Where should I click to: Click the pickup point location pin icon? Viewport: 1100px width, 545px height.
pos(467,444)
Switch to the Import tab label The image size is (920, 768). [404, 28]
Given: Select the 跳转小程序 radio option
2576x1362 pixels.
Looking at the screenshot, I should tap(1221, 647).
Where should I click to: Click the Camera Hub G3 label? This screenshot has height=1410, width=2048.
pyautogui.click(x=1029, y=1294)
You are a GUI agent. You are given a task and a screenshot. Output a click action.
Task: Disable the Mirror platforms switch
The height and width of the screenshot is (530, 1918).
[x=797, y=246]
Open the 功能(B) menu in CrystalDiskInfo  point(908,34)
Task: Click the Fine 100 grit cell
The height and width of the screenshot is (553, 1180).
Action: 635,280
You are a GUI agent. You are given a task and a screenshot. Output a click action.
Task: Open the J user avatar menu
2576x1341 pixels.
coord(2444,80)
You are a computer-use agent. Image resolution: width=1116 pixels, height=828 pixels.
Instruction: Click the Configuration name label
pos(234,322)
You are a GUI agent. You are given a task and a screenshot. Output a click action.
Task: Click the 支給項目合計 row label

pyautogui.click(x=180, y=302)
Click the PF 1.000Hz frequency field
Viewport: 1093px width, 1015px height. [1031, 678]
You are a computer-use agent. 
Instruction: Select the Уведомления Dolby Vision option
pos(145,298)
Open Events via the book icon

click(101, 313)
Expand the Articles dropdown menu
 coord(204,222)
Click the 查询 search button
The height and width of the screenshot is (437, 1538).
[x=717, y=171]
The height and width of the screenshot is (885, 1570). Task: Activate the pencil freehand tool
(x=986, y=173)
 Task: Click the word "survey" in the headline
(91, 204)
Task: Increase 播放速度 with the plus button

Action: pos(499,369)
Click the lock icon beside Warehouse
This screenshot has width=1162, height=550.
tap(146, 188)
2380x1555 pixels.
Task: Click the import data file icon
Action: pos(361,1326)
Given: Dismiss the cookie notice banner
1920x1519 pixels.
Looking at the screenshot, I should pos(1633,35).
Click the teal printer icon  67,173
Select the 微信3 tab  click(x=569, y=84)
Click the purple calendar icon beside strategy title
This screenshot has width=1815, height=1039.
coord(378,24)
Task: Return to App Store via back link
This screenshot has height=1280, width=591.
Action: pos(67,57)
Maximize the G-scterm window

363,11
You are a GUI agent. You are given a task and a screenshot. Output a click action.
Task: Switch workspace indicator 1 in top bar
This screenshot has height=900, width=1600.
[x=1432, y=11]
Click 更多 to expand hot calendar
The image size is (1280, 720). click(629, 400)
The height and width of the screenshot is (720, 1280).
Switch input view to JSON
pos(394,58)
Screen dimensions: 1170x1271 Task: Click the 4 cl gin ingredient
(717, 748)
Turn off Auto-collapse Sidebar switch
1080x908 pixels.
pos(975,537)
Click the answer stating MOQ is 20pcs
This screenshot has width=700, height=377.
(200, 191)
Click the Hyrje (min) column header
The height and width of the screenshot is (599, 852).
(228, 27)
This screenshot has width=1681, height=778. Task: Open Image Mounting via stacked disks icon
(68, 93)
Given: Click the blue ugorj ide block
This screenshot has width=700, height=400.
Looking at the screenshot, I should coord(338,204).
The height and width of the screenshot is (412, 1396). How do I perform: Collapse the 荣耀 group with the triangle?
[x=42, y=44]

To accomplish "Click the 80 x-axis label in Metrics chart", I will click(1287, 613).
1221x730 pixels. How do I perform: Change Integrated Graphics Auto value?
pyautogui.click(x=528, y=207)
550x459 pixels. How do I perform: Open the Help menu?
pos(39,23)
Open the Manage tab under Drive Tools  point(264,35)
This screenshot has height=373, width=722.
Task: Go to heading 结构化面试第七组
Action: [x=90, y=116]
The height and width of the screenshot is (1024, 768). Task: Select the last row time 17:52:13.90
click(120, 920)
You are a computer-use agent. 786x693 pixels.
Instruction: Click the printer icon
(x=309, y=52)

* **Short problem**:
Return every line from the start of the rows through the line that contains "Looking at the screenshot, I should tap(1221, 647).", both included, unchanged.

* **Response**:
Where should I click to: Click the pickup point location pin icon? Viewport: 1100px width, 545px height.
pos(467,444)
Switch to the Import tab label The image size is (920, 768). [404, 28]
Given: Select the 跳转小程序 radio option
2576x1362 pixels.
Looking at the screenshot, I should tap(1221, 647).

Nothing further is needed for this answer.